#### DATA EXTRACTS
======
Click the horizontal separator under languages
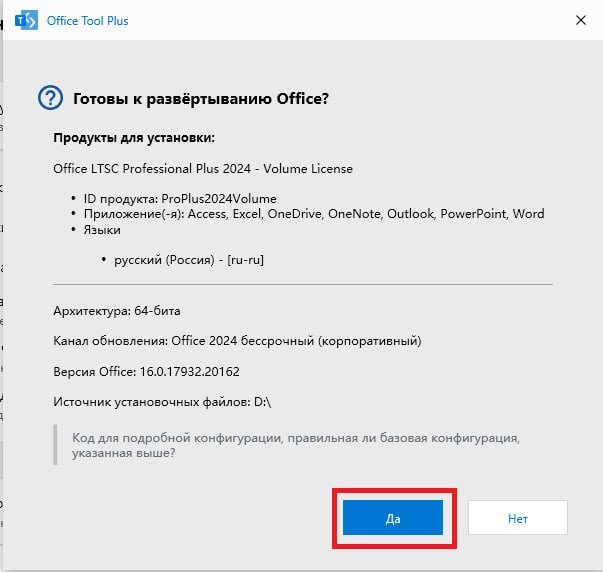This screenshot has width=603, height=572. 303,285
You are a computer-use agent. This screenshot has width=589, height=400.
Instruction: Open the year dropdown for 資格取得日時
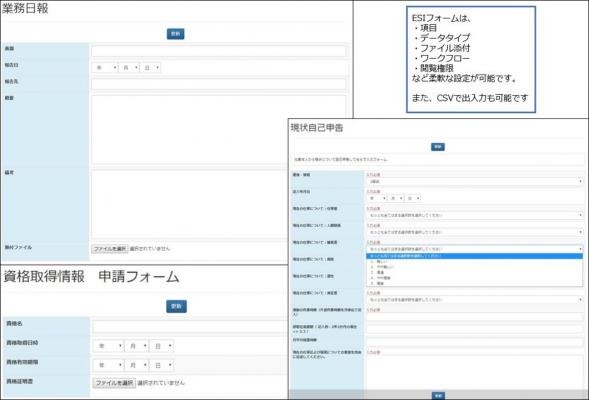(x=108, y=346)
======
Restate the listing above word for word. Leave the images out.

Click the horizontal separator under languages
This screenshot has width=603, height=572. 303,285
You are a computer-use agent. This screenshot has width=589, height=400.
Instruction: Open the year dropdown for 資格取得日時
(x=108, y=346)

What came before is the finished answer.